In the years of the void (that awkward time between childhood and adulthood), I became focused on one desire -- to see the world. The world that could shift my imagination to my reality; my Pinterest feed to my fingertips. So, in the wisdom of my backpack-across-Europe generation, I turned to travel. I deferred my enrollment at Carolina to take a gap year to see the Lord’s creativity beyond my North Carolina borders and to explore how other societies functioned and flourished. I thought that even if I wasn’t creative or equipped enough to influence the real world, I could experience the creativity of others. So, I made a plan. In the fall of my gap year, I would volunteer just down the road from my home in Raleigh, NC, and in the spring, I would finally get to travel and see the beautiful city of Prague in the Czech Republic. (Where if I was lucky, I might find myself, or in Christian terms, become the woman God wants me to be.)


While I was most excited about spending the spring in Prague, I was surprised that it wasn’t the cobblestone streets, the beautiful architecture, or fascinating world abroad that left the most significant impact on me. Instead, it was my time in the fall of that year interning at a place that is very near and dear to my heart, Refugee Hope Partners.
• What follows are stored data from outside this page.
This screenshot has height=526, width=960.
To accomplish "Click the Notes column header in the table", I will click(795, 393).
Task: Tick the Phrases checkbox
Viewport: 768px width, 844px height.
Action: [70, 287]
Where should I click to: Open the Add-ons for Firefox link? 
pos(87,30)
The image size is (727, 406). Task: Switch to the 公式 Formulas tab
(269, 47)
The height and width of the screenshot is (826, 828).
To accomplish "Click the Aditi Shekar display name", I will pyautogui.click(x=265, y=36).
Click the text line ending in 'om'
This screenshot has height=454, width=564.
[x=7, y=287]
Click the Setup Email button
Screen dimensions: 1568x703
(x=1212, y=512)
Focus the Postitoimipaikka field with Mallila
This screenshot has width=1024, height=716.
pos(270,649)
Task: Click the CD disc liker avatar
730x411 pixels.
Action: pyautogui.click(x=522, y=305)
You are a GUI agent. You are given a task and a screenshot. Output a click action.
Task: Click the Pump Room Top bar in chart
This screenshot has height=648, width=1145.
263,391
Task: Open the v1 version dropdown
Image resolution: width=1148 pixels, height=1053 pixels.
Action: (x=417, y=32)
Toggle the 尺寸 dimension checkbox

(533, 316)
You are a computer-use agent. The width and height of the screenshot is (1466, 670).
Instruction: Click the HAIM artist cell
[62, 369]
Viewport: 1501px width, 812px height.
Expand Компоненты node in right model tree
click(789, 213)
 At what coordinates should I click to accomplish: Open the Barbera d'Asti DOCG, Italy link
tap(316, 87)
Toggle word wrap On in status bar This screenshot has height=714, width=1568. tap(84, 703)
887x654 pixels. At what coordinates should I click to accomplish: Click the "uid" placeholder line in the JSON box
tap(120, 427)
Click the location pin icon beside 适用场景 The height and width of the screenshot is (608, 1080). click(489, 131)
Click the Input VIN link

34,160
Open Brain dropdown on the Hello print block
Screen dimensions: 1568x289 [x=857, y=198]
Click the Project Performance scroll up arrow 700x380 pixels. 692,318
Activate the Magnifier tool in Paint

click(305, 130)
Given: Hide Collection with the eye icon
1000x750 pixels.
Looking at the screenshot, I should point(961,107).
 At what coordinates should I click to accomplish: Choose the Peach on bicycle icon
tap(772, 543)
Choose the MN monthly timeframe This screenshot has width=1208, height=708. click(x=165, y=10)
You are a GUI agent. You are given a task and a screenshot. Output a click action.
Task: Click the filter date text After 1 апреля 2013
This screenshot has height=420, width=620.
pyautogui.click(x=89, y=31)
My time at Refugee Hope was an eye-opening experience, and a time where the Lord revealed more of himself, and his heart to me. It exposed the barriers that made it difficult for these families, sons and daughters of the King, to flourish. The families I encountered needed better access to jobs and essential services and more support for the difficult transition into and out of the refugee community. Refugee Hope taught me to see structures that limit opportunity and quality of life for refugee families and those on the margins, the very people Jesus pursued and sought out in his ministry. I also became aware of my privilege in a new way and learned to be more grateful for the things I had been given and the blessings and opportunities that had been set before me. I was deeply challenged and moved by my experience at Refuge Hope to seek to create systems and societies that encouraged, rather than inhibited, the flourishing of refugee and minority communities in the Triangle. Instead of finding myself in Europe, I found the Lord in others; in their love, their laughter, and their perseverance.


This gap-year experience launched my journey into Planning, reaffirming the Lord's call on my life to think deeply and creatively about how cities can be built and fashioned for all people to flourish. The grim truth about planning as a profession is that it has often been used to promote brokenness and division, behind the facade of creating an idyllic society of progress. As an undergrad at Carolina, I learned about the role of planners in racism, classism, and a clear disregard for people’s individual lives in the spirit of the “greater good.” Planners participated in the destruction and displacement of communities of color throughout America, especially in the years of highway building and suburbanization in the 1960s.


While our nation’s history is painful, the need for good, restorative planning is more evident than ever. I hope that with our history in mind, I can enter into the field of city planning to be a part of restoring and repairing these wrongs, making this earth a slightly greater preview of the Kingdom. In Jeremiah 29:7, God says to His exiled people in Babylon, “seek the peace and prosperity of the city to which I have carried you into exile. Pray to the Lord for it, because if it prospers, you too will prosper.” Just as Babylon was not the Israelites home, we are called to seek the prosperity of the nation while knowing that we are citizens of Heaven.


I feel that God called me to this field of study to be able to exercise the gifts of creativity, empathy, and story-telling in order to participate in bringing more justice and love to our communities. And since there is no one-size-fits-all planning solution, that calling will have me studying at UNC for the next two years, and my prayer is that as I learn, I will be edified and empowered to love the Triangle and love the nations through planning. Will you join me in this prayer?